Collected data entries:
=== Section Start ===

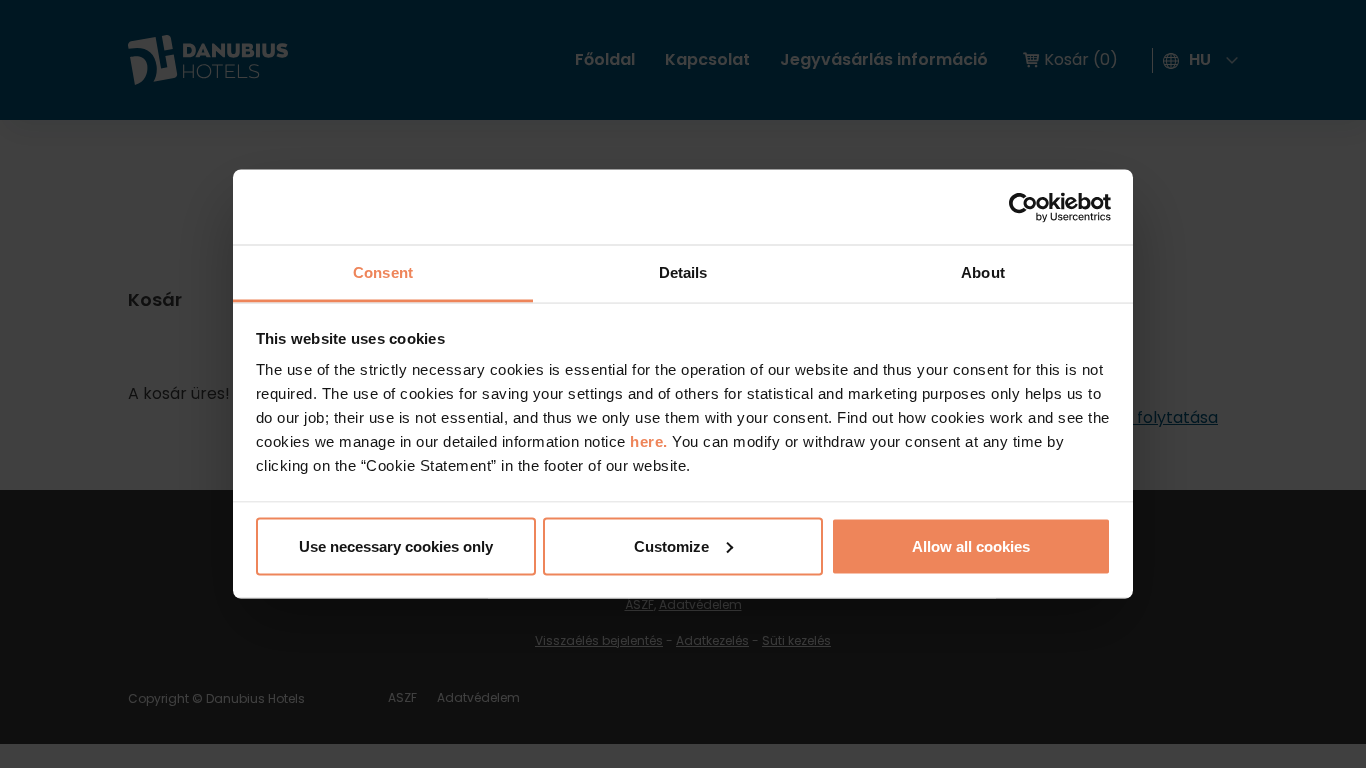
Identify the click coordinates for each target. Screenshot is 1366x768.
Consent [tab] (383, 272)
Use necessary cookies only (396, 545)
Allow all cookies (971, 545)
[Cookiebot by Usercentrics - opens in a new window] (1023, 207)
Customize (671, 545)
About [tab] (983, 272)
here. (651, 441)
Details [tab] (683, 272)
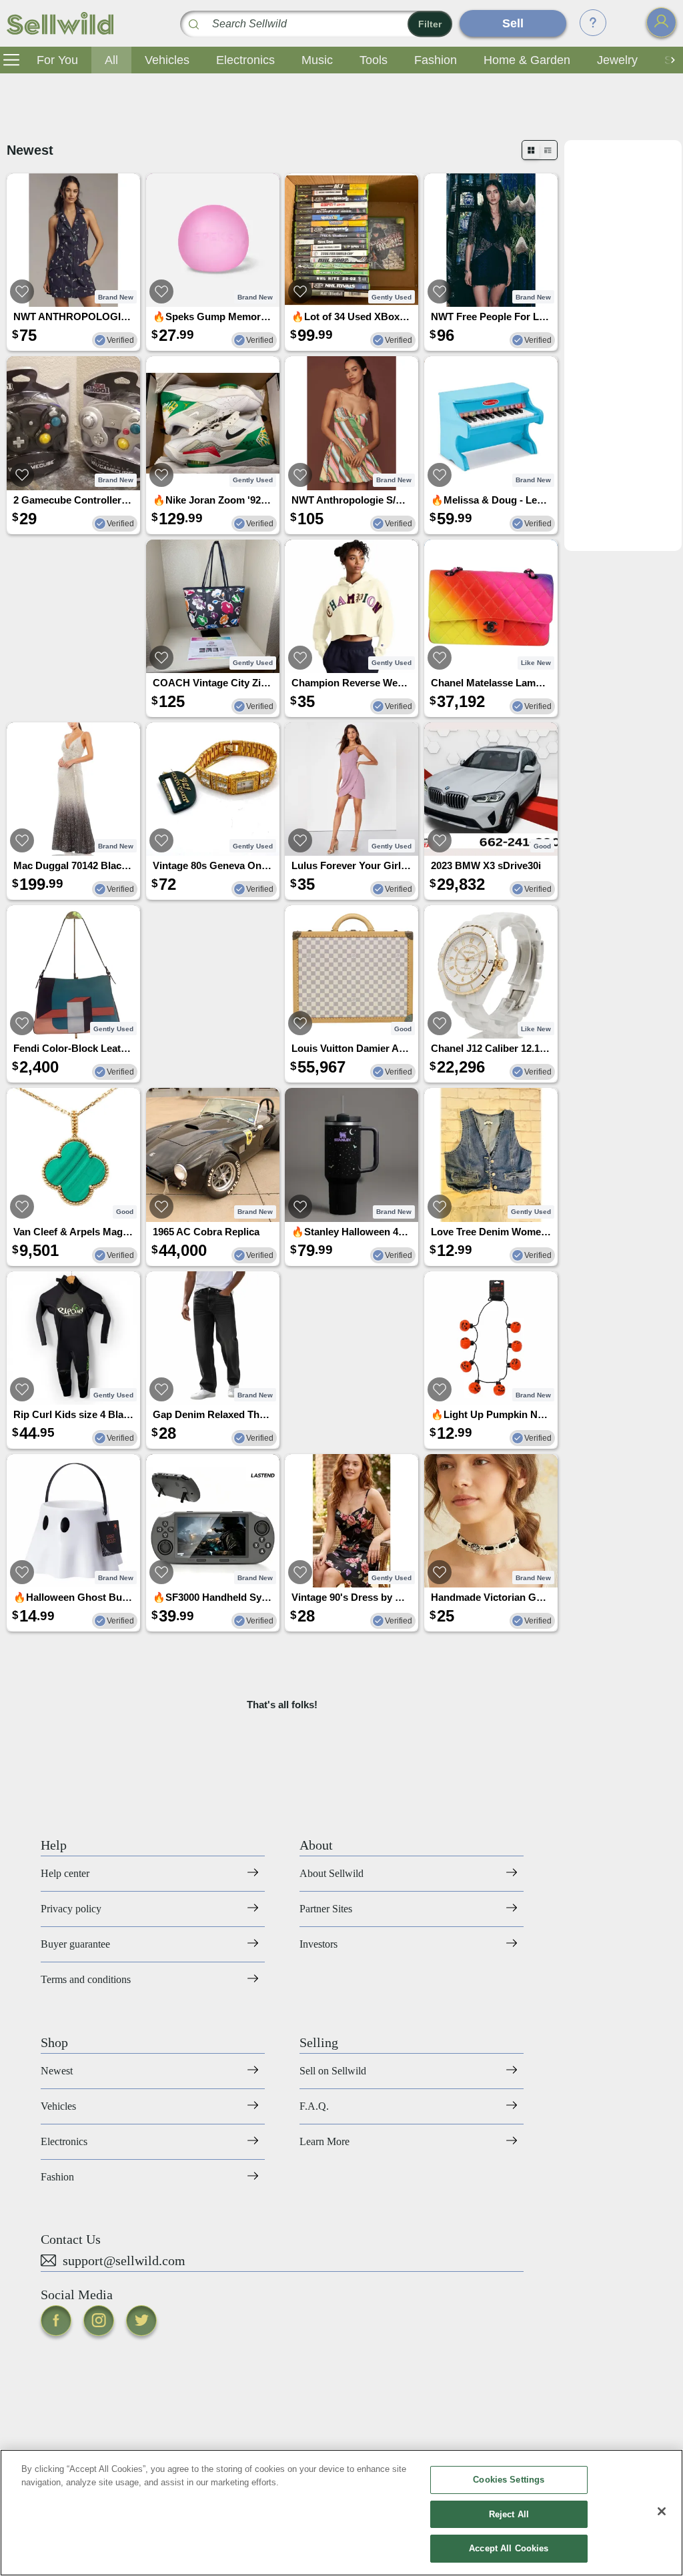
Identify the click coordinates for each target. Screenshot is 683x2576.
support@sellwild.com (124, 2260)
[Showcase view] (548, 150)
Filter (430, 24)
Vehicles (167, 60)
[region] (341, 2512)
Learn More (324, 2141)
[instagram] (98, 2320)
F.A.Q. (314, 2106)
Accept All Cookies (508, 2548)
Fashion (435, 60)
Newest (57, 2070)
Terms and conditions (86, 1979)
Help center (65, 1873)
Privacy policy (71, 1908)
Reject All (509, 2514)
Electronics (245, 60)
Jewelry (617, 60)
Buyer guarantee (75, 1944)
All (111, 60)
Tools (374, 60)
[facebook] (56, 2320)
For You (57, 60)
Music (317, 60)
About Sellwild (331, 1873)
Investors (318, 1944)
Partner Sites (325, 1908)
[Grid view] (531, 150)
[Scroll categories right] (669, 60)
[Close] (661, 2511)
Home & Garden (527, 60)
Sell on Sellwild (332, 2070)
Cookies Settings (508, 2480)
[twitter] (141, 2320)
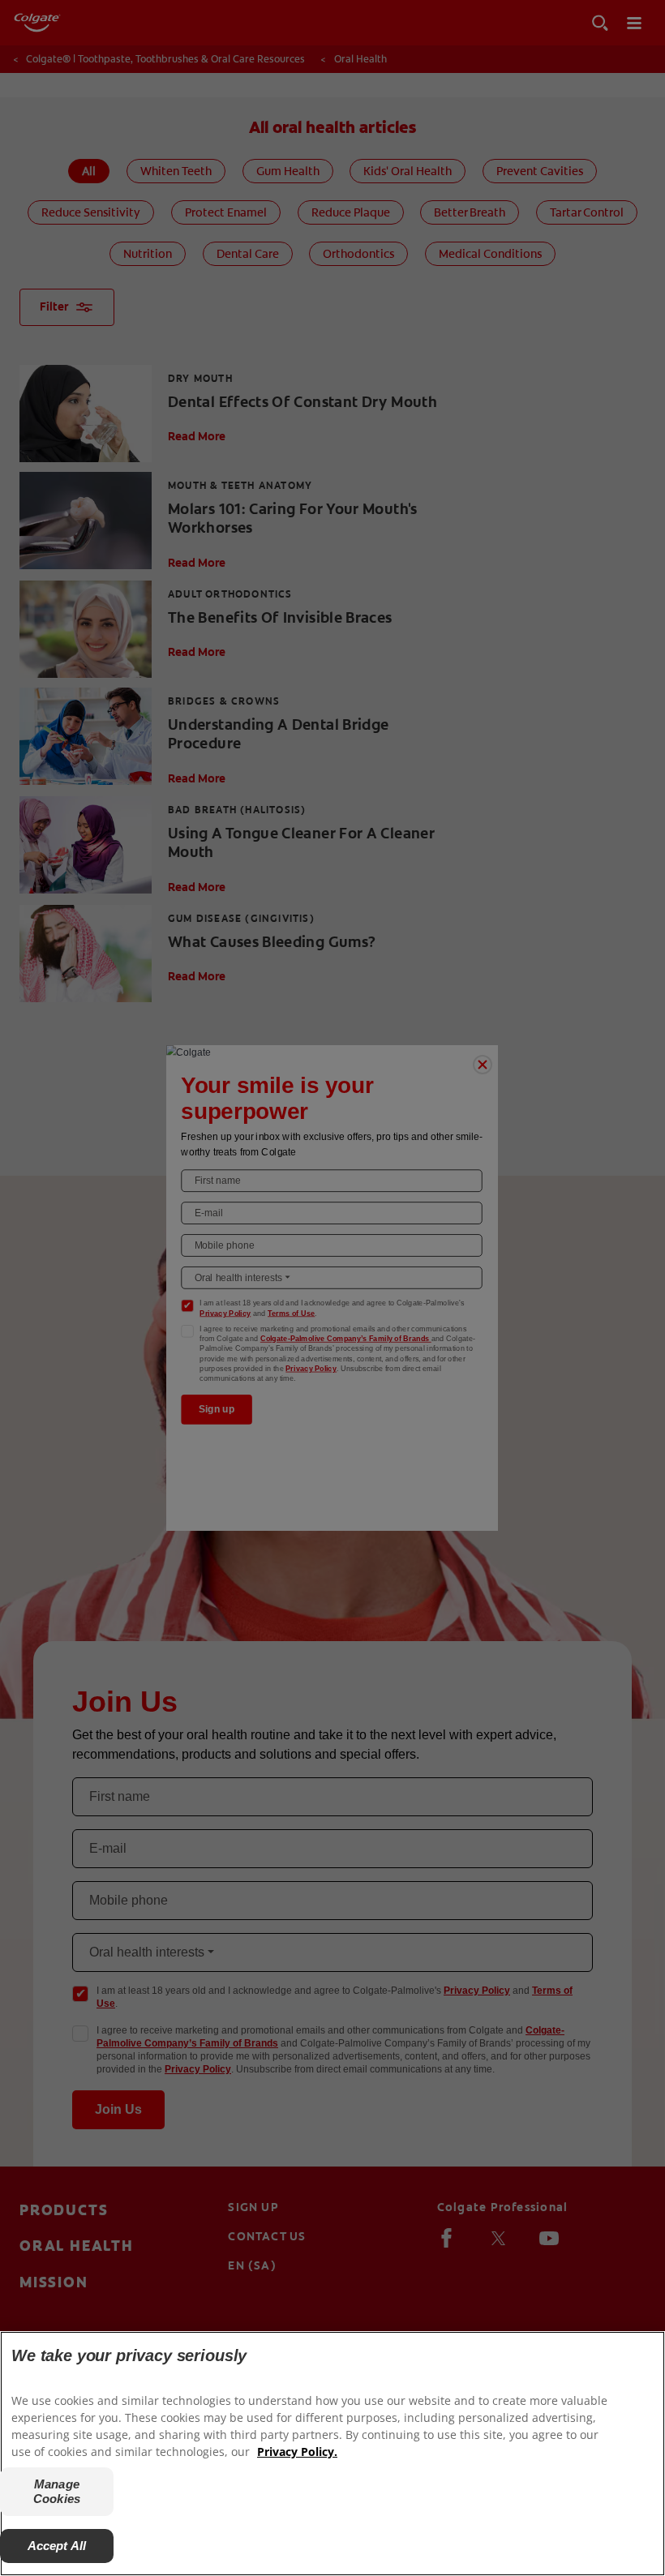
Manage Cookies (56, 2491)
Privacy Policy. (297, 2451)
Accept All (57, 2545)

=== Section End ===

- TASK STATEMENT -
Write the records above out again exactly, with no pictures in your copy.

- EXERCISE RESPONSE -
Identify the click coordinates for each target. Screenshot is 1366x768.
Consent [tab] (383, 272)
Use necessary cookies only (396, 545)
Allow all cookies (971, 545)
[Cookiebot by Usercentrics - opens in a new window] (1023, 207)
Customize (671, 545)
About [tab] (983, 272)
here. (651, 441)
Details [tab] (683, 272)
Identify the click coordinates for each target. Screenshot is 683x2576.
support@sellwild.com (124, 2260)
[Showcase view] (548, 150)
Filter (430, 24)
Vehicles (167, 60)
[region] (341, 2512)
Learn More (324, 2141)
[instagram] (98, 2320)
F.A.Q. (314, 2106)
Accept All Cookies (508, 2548)
Fashion (435, 60)
Newest (57, 2070)
Terms and conditions (86, 1979)
Help center (65, 1873)
Privacy policy (71, 1908)
Reject All (509, 2514)
Electronics (245, 60)
Jewelry (617, 60)
Buyer guarantee (75, 1944)
All (111, 60)
Tools (374, 60)
[facebook] (56, 2320)
For You (57, 60)
Music (317, 60)
About Sellwild (331, 1873)
Investors (318, 1944)
Partner Sites (325, 1908)
[Grid view] (531, 150)
[Scroll categories right] (669, 60)
[Close] (661, 2511)
Home & Garden (527, 60)
Sell on Sellwild (332, 2070)
Cookies Settings (508, 2480)
[twitter] (141, 2320)
Manage Cookies (56, 2491)
Privacy Policy. (297, 2451)
Accept All (57, 2545)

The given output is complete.